───── Texto do documento

Dos vinte e um artistas que se encontram representados em “Europa Oxalá” nem todos têm uma experiência biográfica relativamente a África, “contudo, os seus trabalhos sobre as questões pós-coloniais fizeram com que eles se aproximassem destes temas”, explicou António Pinto Ribeiro, na inauguração da mostra. “Há artistas que não têm nenhuma afiliação africana nem são afro-europeus, contudo, são determinantes”, reforçou.

Outro aspeto realçado pelo comissário é o desmontar da ideia “racista de que os artistas afro-europeus trabalham apenas a partir do artesanato”. Os que participaram na exposição tiveram, na maior parte dos casos, uma formação europeia, tendo por isso “esta dimensão das linguagens europeias artísticas e, ao mesmo tempo, a expressão das memorias, daquilo que de alguma forma herdaram difusas dos seus pais e avós”, sublinha.

“Mais do que questionamentos relativamente à memória e aos passados coloniais, propomos novas estéticas que podem ser estéticas universais onde encontramos Arte com um A maiúsculo”, escreve Aimé Mpane, no catálogo da exposição, onde Katia Kameli expressa o seu objetivo de, com esta mostra, “mudar os estereótipos e os códigos de um História da Arte patriarcal e egocêntrica.” Para o artista e comissário, “apesar de os estudos pós-coloniais irem de vento em popa, em certas instituições, ainda há um enorme problema de visibilidade e de classificação simplista relativamente aos artistas das diásporas.” Por isso, em “Europa Oxalá”, se misturam diferentes gerações e estéticas. “Mostrar a riqueza da multiplicidade” é uma ambição, até porque, escreve, “não há só uma história colonial, ou uma só diáspora.”

"Europa Oxalá" na Fundação Calouste Gulbenkian. Fotografia de Pedro Pina

No catálogo que acompanha a exposição, António Pinto Ribeiro escreve ainda que “não haverá processo de descolonização dos museus se não houver um processo de descolonização do mundo”. Até lá, o caminho faz-se dentro de uma galeria em que as paredes envidraçadas nos convidam a olhar para o exterior. “A arte está no mundo, não está fechada em nenhuma caixa branca”, justificou o curador na visita guiada, que arranca com Dada (2018), uma escultura de Sabrina Belouaar em que dois punhos parecem prestes a soltar-se de um cinto. “A gramática desta instalação é bastante simples, mas muito direta e forte”, assinala Katia Kameli, artista e comissária, que destaca o diálogo entre diferentes gerações e "as diferentes estéticas que os artistas estão a trazer.”

──────────
───── Dados recolhidos

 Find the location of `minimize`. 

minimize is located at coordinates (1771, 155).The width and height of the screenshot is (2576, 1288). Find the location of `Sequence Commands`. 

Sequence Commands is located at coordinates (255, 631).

──────────

__Tarefas__
(1) No texto sobre a exposição "Europa Oxalá", com que obra arranca a visita guiada?
(2) Retome o texto sobre a exposição "Europa Oxalá" a partir do ponto em que ele termina.
Os dados não têm qualquer papel no que aqui se pede.

__As suas respostas__
(1) Arranca com Dada (2018), uma escultura de Sabrina Belouaar.

(2)
Inicialmente apresentada no MUCEM - Musée des civilisations de l’Europe et de la Méditerranée, a mostra seguirá para o Museu Real da África Central – AfricaMuseum -, em Tervuren, na Bélgica, após a apresentação em Lisboa. A exposição integra a Temporada Cruzada Portugal-França.

Programa paralelo à exposição

“Europa Oxalá” conta com um programa paralelo de conferências, mesas-redondas, concertos-performance e fins de semana musicais, em diálogo com os temas e as obras dos artistas em exposição. António Sousa Ribeiro e Bénédicte Savoy, historiadora da arte especializada na investigação crítica da proveniência de obras de arte – incluindo arte saqueada e objetos culturais adquiridos ilegalmente – foram já os primeiros oradores convidados. Teresa Basile, Christine Eyene, Paulo Faria, Olivier Hadouchi e Silas Tiny são outros dos intervenientes no ciclo programático organizado em torno da mostra.

Nos meses de junho e julho, o público será ainda convidado a participar em três fins de semanas musicais no jardim, num programa com curadoria de Dino d’Santiago. Haverá também cinema ao ar livre e um momento de teatro criado e protagonizado pela atriz e encenadora Zia Soares.